This invention relates generally to maintaining a supply of electrical power to electronic components normally furnished from a line supply of electrical power, and particularly relates to maintaining said electrical power to volatile memory components at the occurrence of and during a loss of said line electrical power.
Volatile memory components must receive electrical power continuously to maintain the information stored in their memory cells. Upon loss of electrical power, the states of the memory cells become indeterminate, and any desired information states, such as a logical 1 or a logical 0 at selected addresses, become lost. If the information stored in these volatile memory components is duplicated in non-volatile memory devices, such as a magnetic disk or in a magnetic bubble pack, a loss of electrical power is not catastrophic and is within acceptable operation. Not all central processor systems however use a magnetic disk or bubble memory pack to retain information.
Some volatile memory components such as CMOS (complimentary metal oxide silicon) RAM (random access memory) components operate at extremely low power levels from a 5 volt supply. These CMOS RAM components retain their stored information for extended periods with an extremely low current from the supply; removing the supply current however results in loss of the stored information. A small battery, which supplies about 3.6 volts, carried on a circuit card assembly also carrying the CMOS RAM components can maintain a supply of electrical power during a loss of line source electrical power or during removal of the card from the enclosure of the associated central processor to retain the information in the CMOS RAM components. In this arrangement, the battery is substantially the sole source of back-up power and any by-pass or filter capacitors are intended to source or supply little or no current or voltage.
Other arrangements include a high-capacitance capacitor mounted on the circuit card assembly to maintain some power to the volatile memory components at loss of line source electrical power. In these arrangements, the line source supply charges the capacitor to the nominal 5 volts from the supply and upon failure of the line source, the capacitor supplies power to the memory components.

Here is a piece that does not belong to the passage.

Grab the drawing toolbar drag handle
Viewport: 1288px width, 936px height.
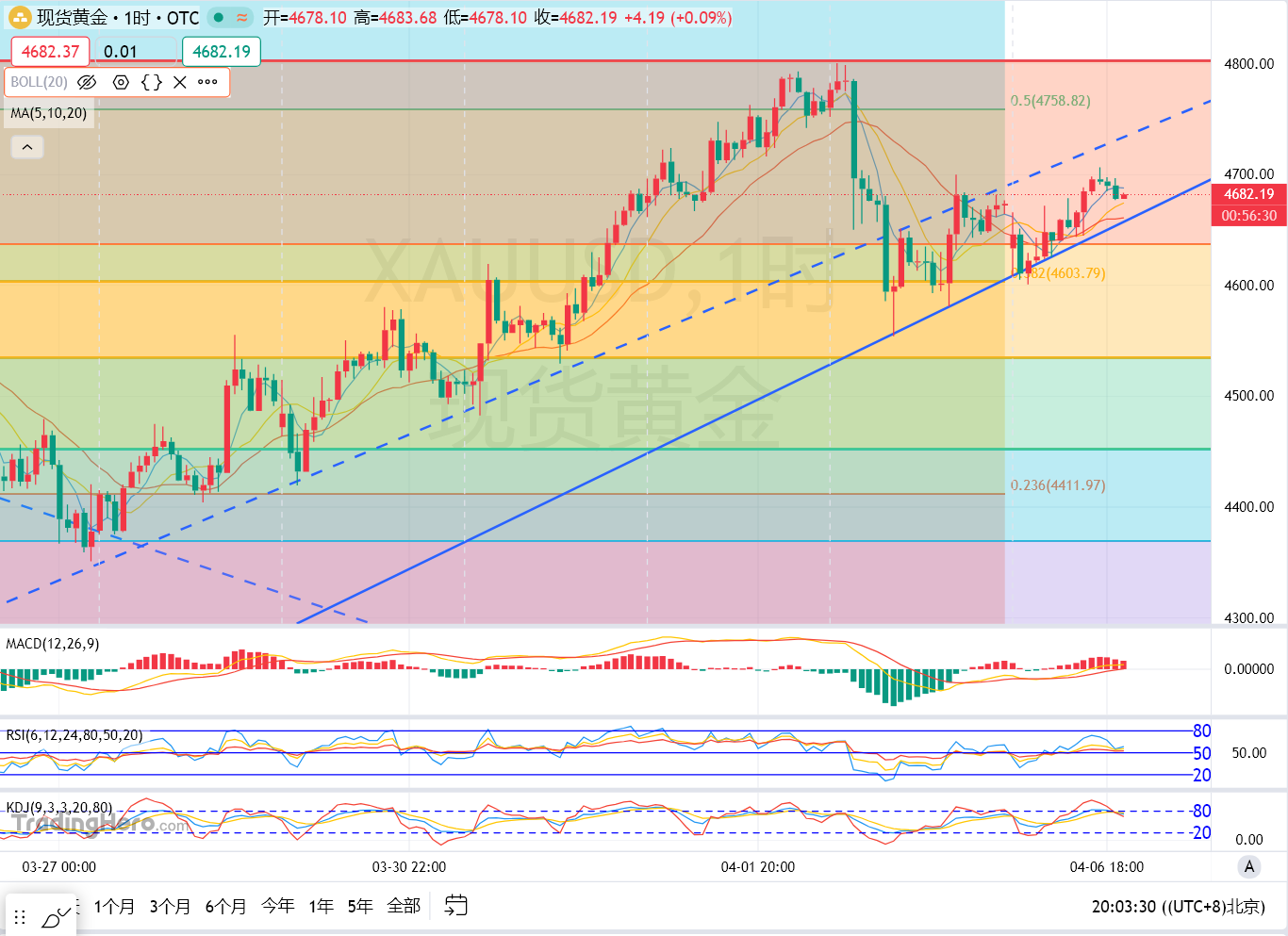20,917
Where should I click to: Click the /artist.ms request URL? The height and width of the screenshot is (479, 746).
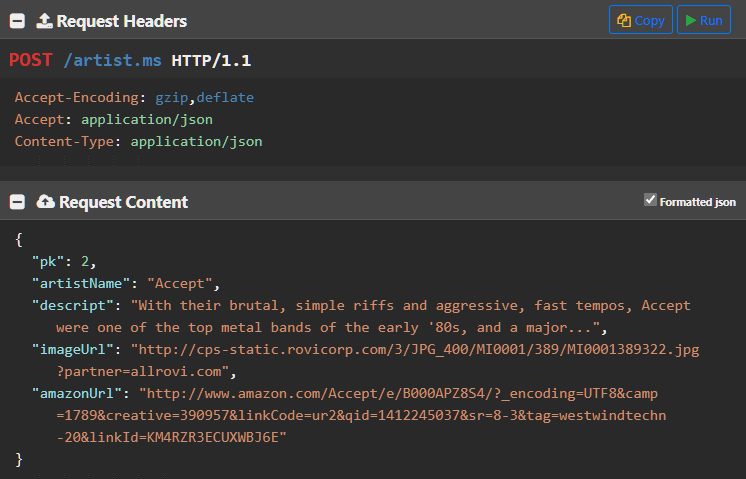(x=112, y=61)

Usually, no battery is present.
Depending on temperature, a battery typically can supply electrical power to the volatile components for several years, while a high capacitance capacitor typically can supply electrical power for many hours.

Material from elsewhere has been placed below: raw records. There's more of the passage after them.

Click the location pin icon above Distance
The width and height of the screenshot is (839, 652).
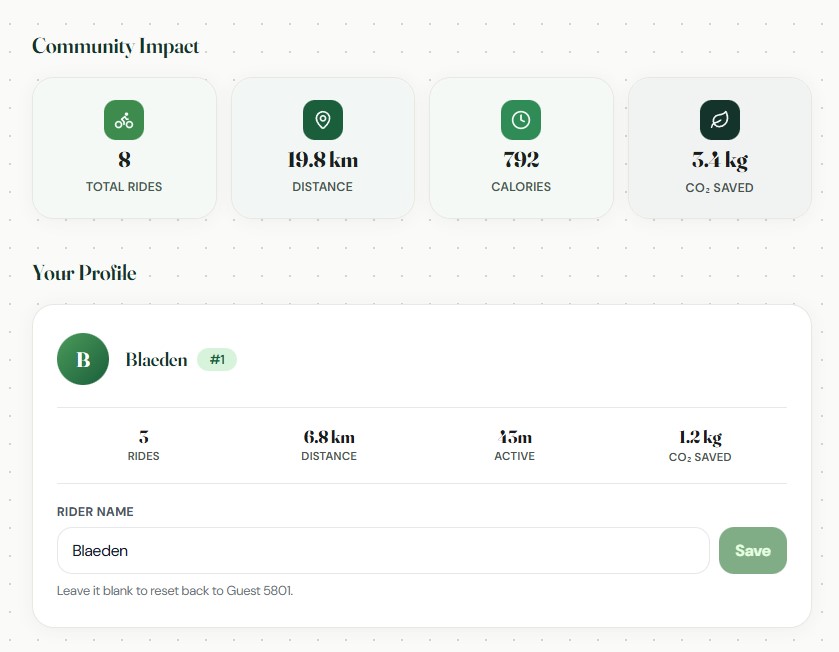click(322, 120)
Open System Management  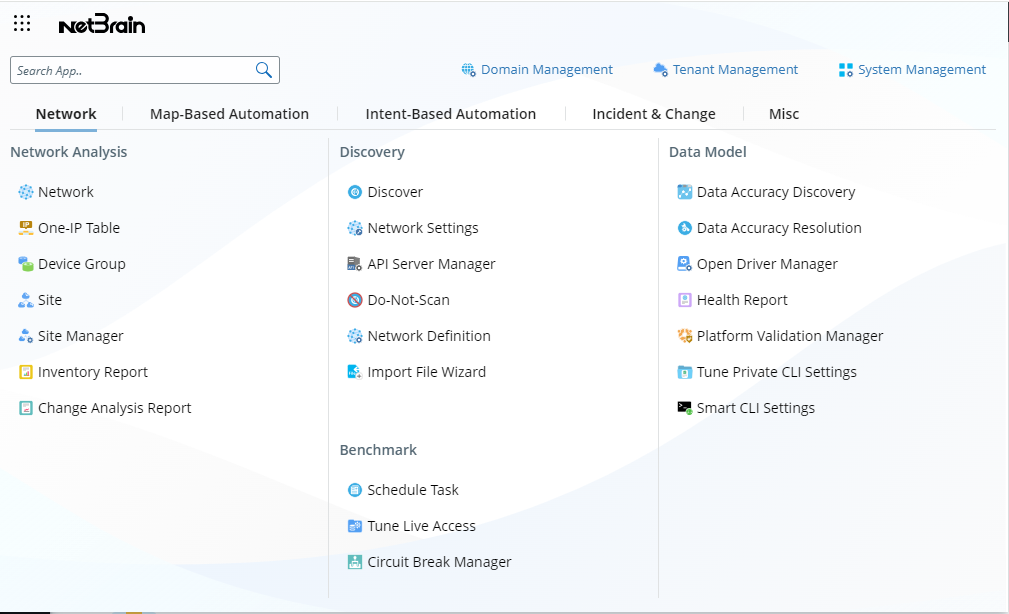912,70
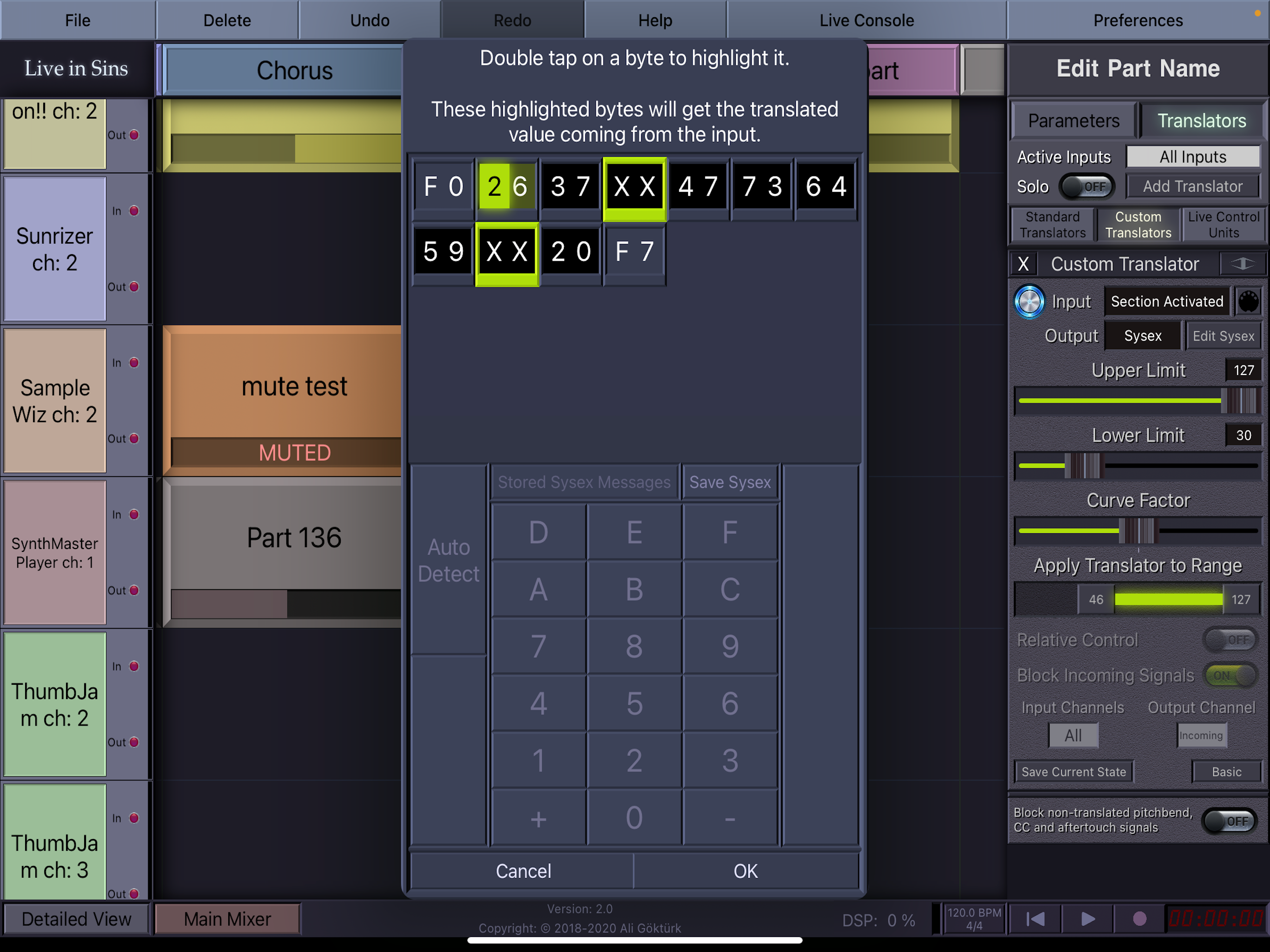Switch to the Parameters tab
This screenshot has width=1270, height=952.
click(1073, 120)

The switchover from line source electrical power to battery- or capacitor-backed electrical power must be performed cleanly to avoid introducing electrical noise into the electrical power supplied to the volatile memory components. Electrical noise in the supply to the memory components can deleteriously affect the contents of the memory cells to change the stored logical states. Some of these prior arrangements have included standard diodes that exhibit a nominal 0.7 volt forward voltage drop. These
diodes prevent reverse bias of the battery during normal line source operation and conduct electrical power from the battery to the memory components during loss of the line source. The 0.7 volt drop across the standard diode, however, reduces by that amount the typical 3.6 volts of electrical power normally available from the battery for supplying the memory components.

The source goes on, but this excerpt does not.